Monitoring radiation damage in the vertex locator and top pair production in LHCb

Brown, Henry
Monitoring radiation damage in the vertex locator and top pair production in LHCb. Doctor of Philosophy thesis, University of Liverpool.

The Large Hadron Collider (LHC) is a proton-proton collider at the European Centre for Nuclear Research (CERN). The LHCb experiment is one of the four main experiments at the LHC. It is designed for the detection of bbbar pairs produced in proton-proton collisions and to make precision measurements of B-mesons. The trigger level identification of B-mesons is provided by the Vertex Locator (VELO), which is the primary tracking detector of the experiment.
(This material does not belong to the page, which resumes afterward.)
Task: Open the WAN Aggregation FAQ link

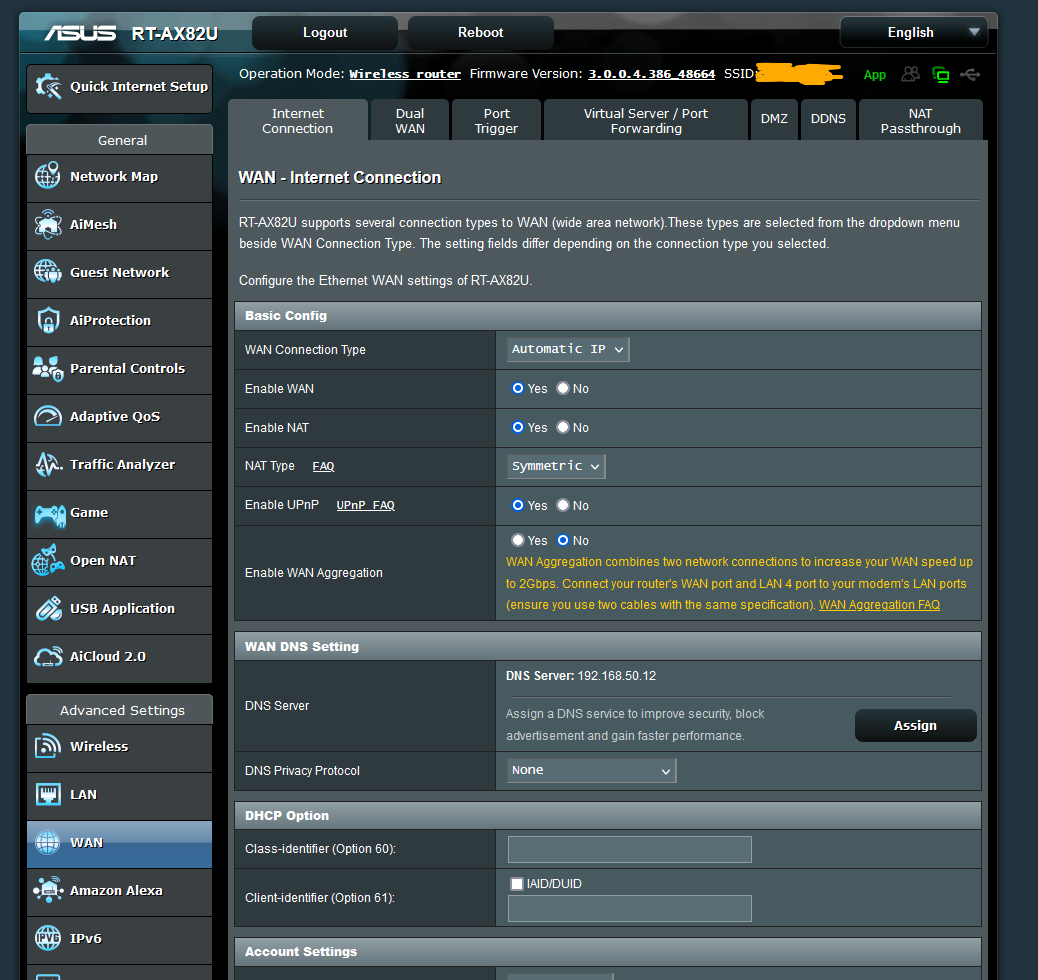Action: point(879,605)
Due to its proximity to the interaction point, the VELO is exposed to high levels of radiation damage. A new method of monitoring the damage is to perform current-voltage (IV) scans and to compare the results of these scans to laboratory tests on sample sensors. A method to perform the first ttbar production measurement in the $\eta>2$ range at the LHC, using a dilepton+b-jet channel, is also presented. A fiducial cross-section is obtained of $\sigma_{\mathrm{fid}}= 24.3^{+14.6}_{-9.7}\mathrm{(stat.)}\pm 6.9\mathrm{(syst.)} \pm 0.9 \mathrm{(lumi.)}$fb, which is consistent with Standard Model expectations. The author's work was to perform the analysis of the IV scans and the comparison to the empirical models obtained in test environments, and to develop the method, as well as the necessary theoretical predictions, for the top pair cross-section measurement.